My point is: the irrational part of investors is NORMAL. We should invest assuming all investors are normal however, the NORMAL includes irrational behavior which can not be quantified into a number ...maybe a very large range of numbers at best. The NORM is also changing.


I don't see your point. I don't care if investors overreact in the short term; fundamentals win out in the long term.

The reason we measure "fair value" or "appraised value" is so we know when to exit. If you want to instead try and make money guessing at "the irrational part of investors", good luck. It's just white noise to me.



Hemlock said:
Fishyjoe, would you hold me?

 I'll hug you and pray to the gods for blowout earnings in two weeks!



Hemlock, I will throw some change into a fountain and wish for blowout earnings in two weeks too. Take a look at the projected earnings now so you can gauge how quickly Nintendo is growing when the projections are revised. If the estimates are right, we all are going to make some big bucks.



The urge to play is a terrible thing to waste.

TO: Ishkabibble,

Well, people generally are willing to pay a premium on top of market value for something that is good. This is true regardless it is short term, mid-term and long term. This is true regardless it is stock or not. It can be a cars, coffee, houses, computers, ipod, and wiis. Why is that? I am not sure. Maybe pride, self-identity, or culture related. I don't know. I believe this Psychological element has something to do with the stock market's behavior. AND, it is not factored into stock analysts appraisal value calculation.
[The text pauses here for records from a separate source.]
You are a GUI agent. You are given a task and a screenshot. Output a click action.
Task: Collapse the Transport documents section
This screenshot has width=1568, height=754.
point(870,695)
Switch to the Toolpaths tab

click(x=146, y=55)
My point is this premium is keep increasing and therefore, when I sell Nintendo later on, I will get a margin plus whatever the increasing in the value of the company.

Sure, the standard investing guideline still applies...for long term, and diversify your portfolio.

You can tell because people are just willing to buying Nintendo at very expensive prices. Back in the summer when I bought NTDOY at 40, I really do not care if it is really worth $40. I did not check its P/E ratio or other statistics. I only know that it is a growing industry, and Wii will win the third generation market(because people like my mother-in-law is buying one) and thanks to this Forum. That's enough for me. Regardless the stock analysts says it is worth 20 or 30, people will be happy to pay big bucks on top of that.

I still don't know today if it is really worth 40, but the market is willing to pay 73 for it.

On to the fact that investing in stock is for long term...I believe it does not mean buy a stock and leave it there for a long time. It is that you are WILLING to leave it there for a long term. However, if something permanently bad is happening to the company, or some economical event occurred, then you should re-adjust your position. I am WILLING to hold NTDOY for 5 years or when it hits 500, whichever come first. BUT if the general industry are turning South or Nintendo failed its earning targets for a few quarters straight, I may start to sell.



Vgchartz has moved up, someone is trying to scoop the market over on the google board by looking at the graphs of console sales. Imagine all those misled professional investors pouring millions into Nintendo, who didn't know to check Vgchartz first.



The urge to play is a terrible thing to waste.